Jamie’s tone turned reluctant. “Well… people do like you. In fact, most of them love you. You poll very well.”
Mom scoffed. “So what is it, then? They still aren’t ready for a female president?”
“It’s not that. Like I said, they love you, but they love Rutherford more. He’s the most popular politician in recent history. You know that.” Jamie rubbed his chin and let out a small sigh. “Not only that, it’s very rare for a vice president to run against a president. It’s even rarer for one to actually win.”
“So what are you saying? I shouldn’t bother running?”
“I wouldn’t advise it.

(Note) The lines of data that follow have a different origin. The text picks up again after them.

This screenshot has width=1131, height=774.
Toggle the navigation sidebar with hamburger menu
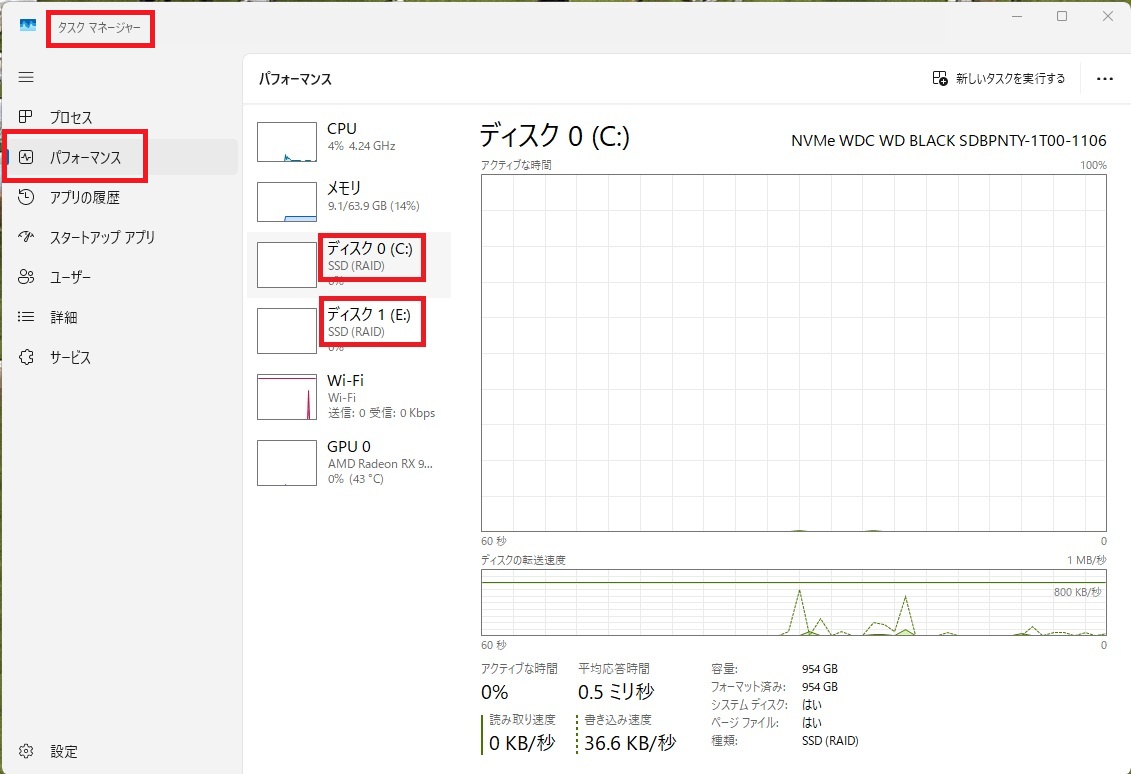26,77
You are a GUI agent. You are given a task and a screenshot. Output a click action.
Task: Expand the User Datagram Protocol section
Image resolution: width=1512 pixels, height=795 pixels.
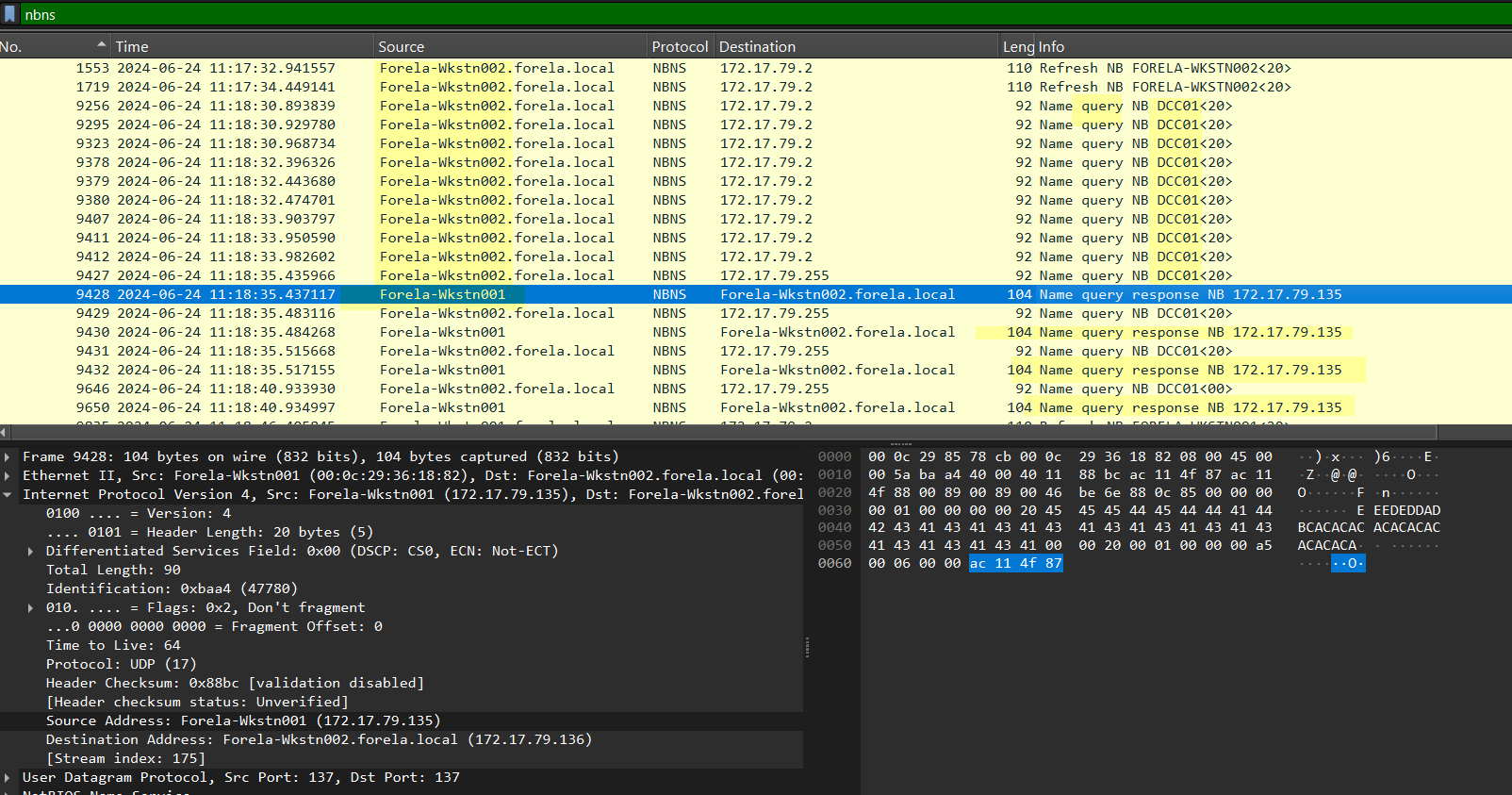coord(8,777)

If you run against Rutherford in 2020, all the people who currently love you could turn on you in an instant. They would see it as a betrayal of the party. And…”
“And what?”
Jamie let out another sigh. “Like I said, Rutherford is very popular. Even if people didn’t see you running against him as some sort of betrayal, he’d still win over you. It’s a numbers game, and he has more supporters.”
“So what would you do if you were me?”
“I’d keep my head down and stay on as his Veep for now. He’s going to win the next election by a landslide, and everyone knows it. The Democrats are too unpopular right now to win an election anytime soon,” Jamie said. “So you stay with Rutherford until the end of his second term, and then you run in 2024. That way it doesn’t look like a betrayal, and you’ll have his full support. It’s a guaranteed win.”